* _Task instructions_
Please transcribe only the lines from the one holding "Task: Click the Voir plus (24) link" through the final line of the data, both included, with no pictures.
◇ ◇ ◇ ◇ ◇ ◇ ◇
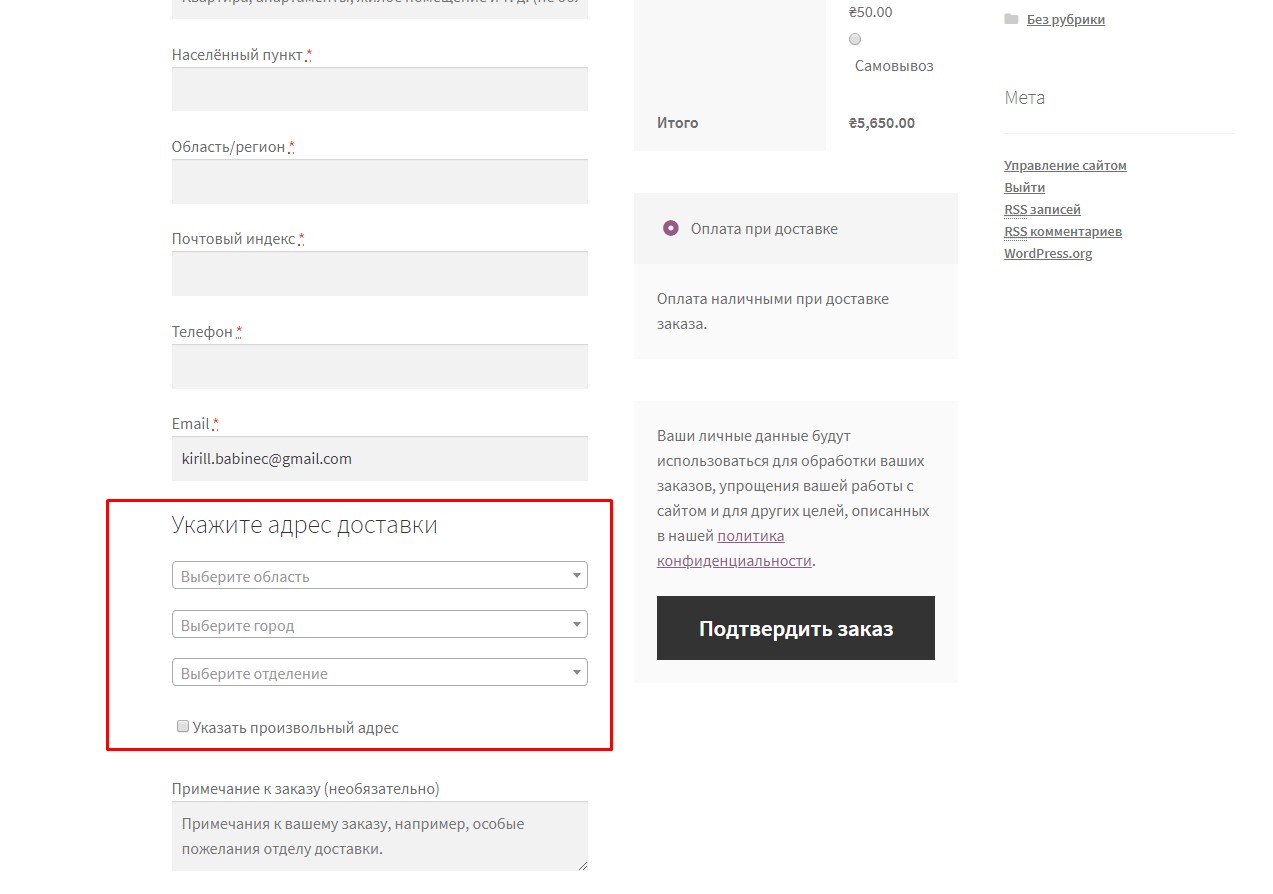Expand the Выберите город dropdown
This screenshot has width=1273, height=894.
[x=379, y=625]
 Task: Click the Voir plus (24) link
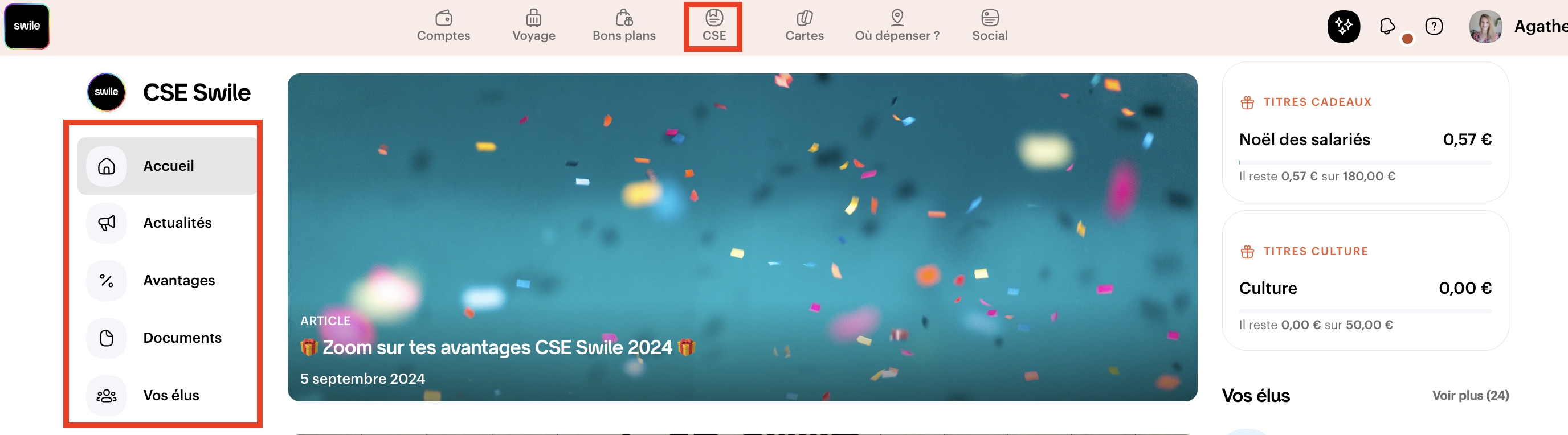coord(1470,396)
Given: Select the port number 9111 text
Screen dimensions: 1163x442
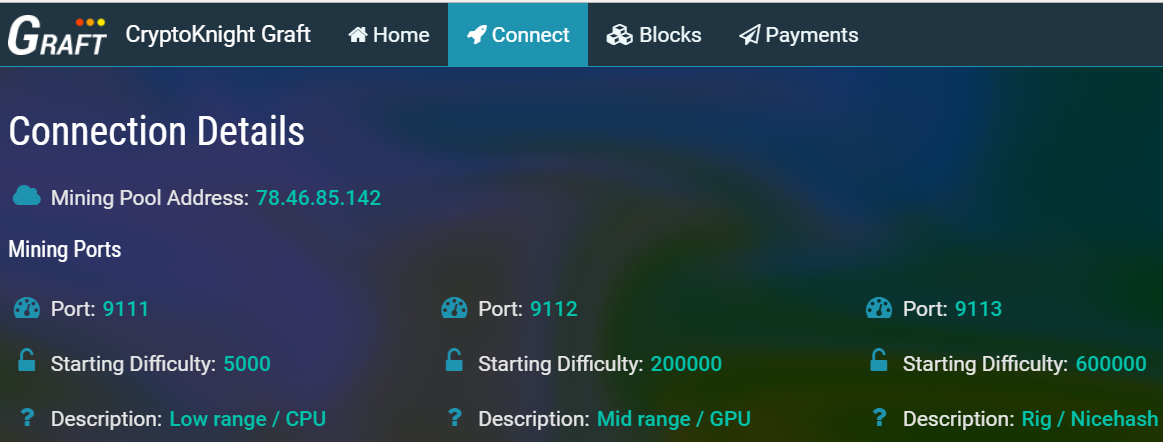Looking at the screenshot, I should [125, 309].
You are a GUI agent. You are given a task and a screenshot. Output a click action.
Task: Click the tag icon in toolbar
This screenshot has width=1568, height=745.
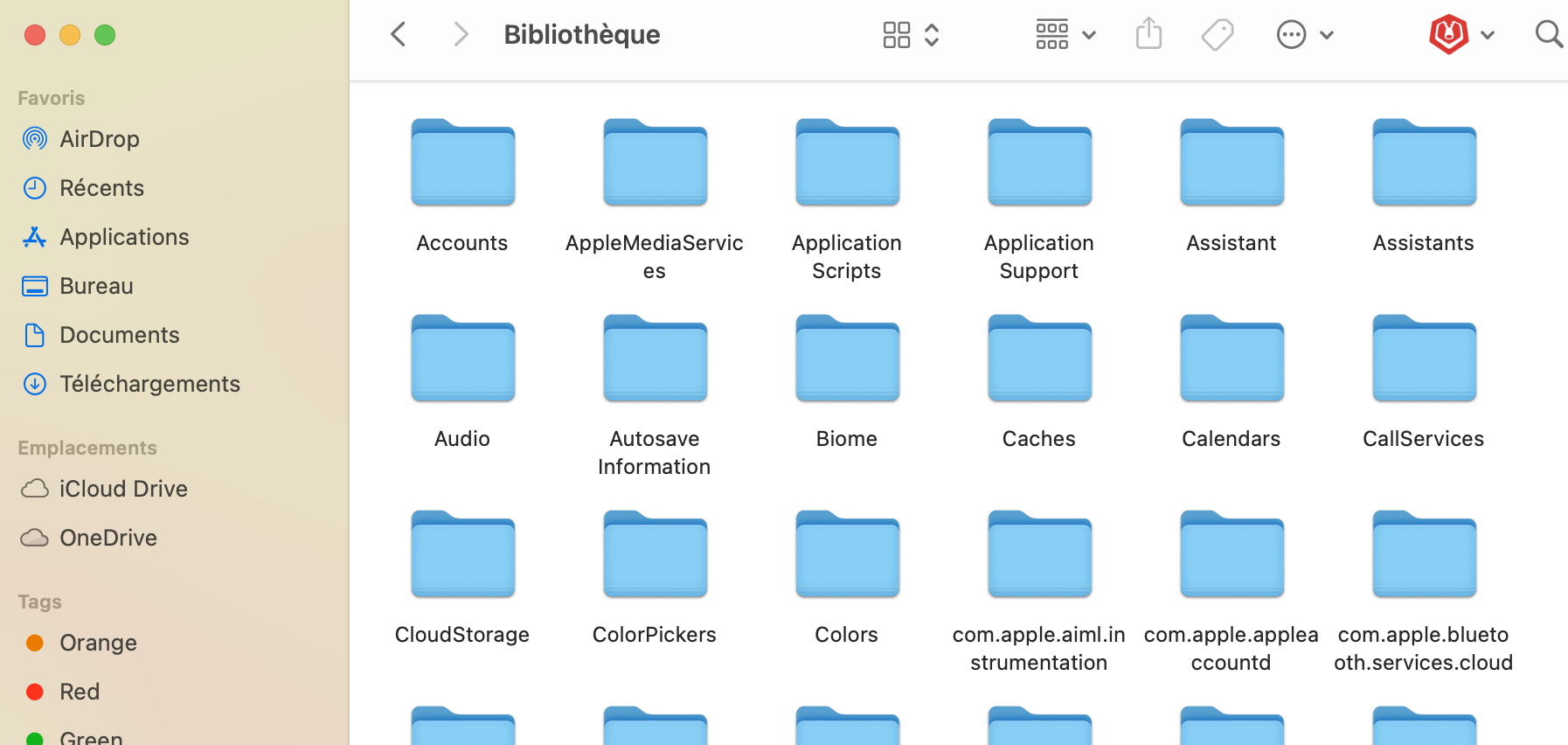click(x=1217, y=35)
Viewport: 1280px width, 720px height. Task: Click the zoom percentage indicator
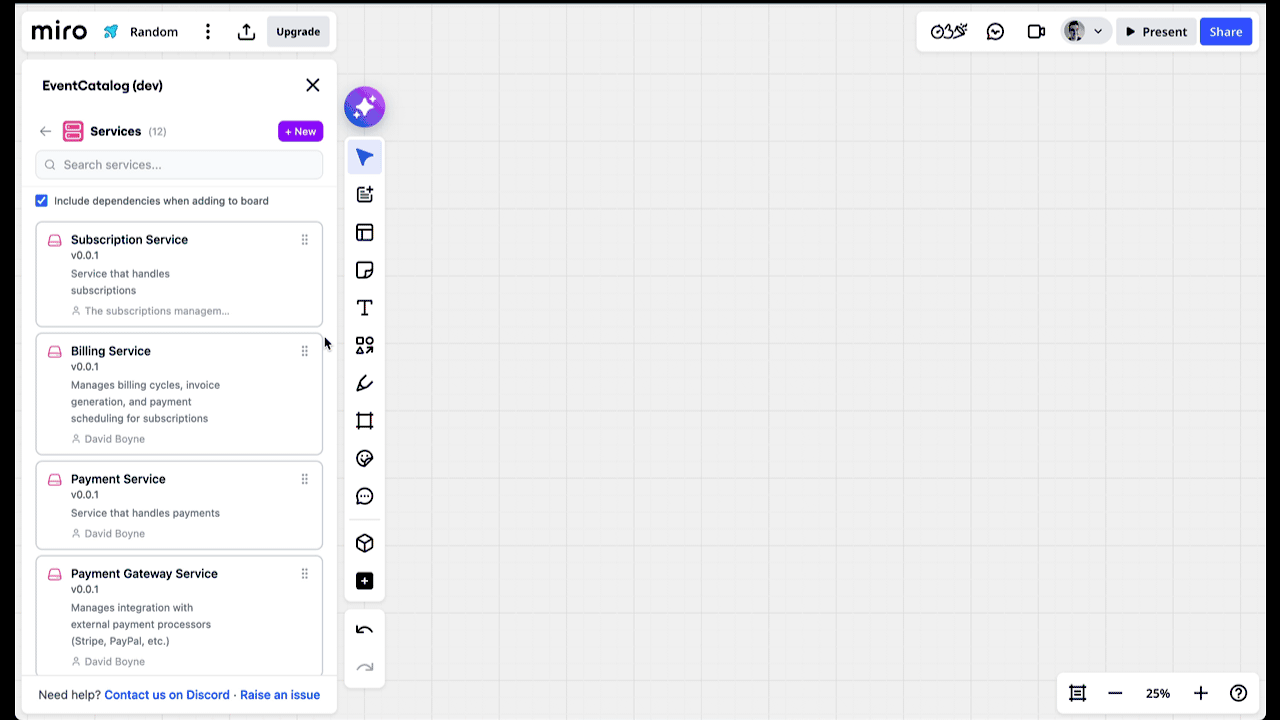[1157, 693]
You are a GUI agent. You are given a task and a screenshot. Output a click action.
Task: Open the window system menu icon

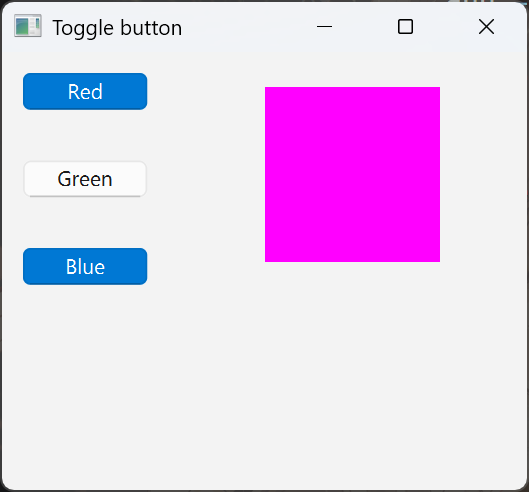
◇ ◇ ◇ ◇ ◇ ◇ ◇
* _Output of the task_
 Task: Click the Voir plus (24) link
coord(1470,396)
Given: Select the port number 9111 text
Screen dimensions: 1163x442
Looking at the screenshot, I should [125, 309].
You are a GUI agent. You are given a task and a screenshot. Output a click action.
Task: Click the tag icon in toolbar
This screenshot has width=1568, height=745.
click(x=1217, y=35)
Viewport: 1280px width, 720px height. Task: Click the zoom percentage indicator
[1157, 693]
You are a GUI agent. You are given a task and a screenshot. Output a click action.
Task: Open the window system menu icon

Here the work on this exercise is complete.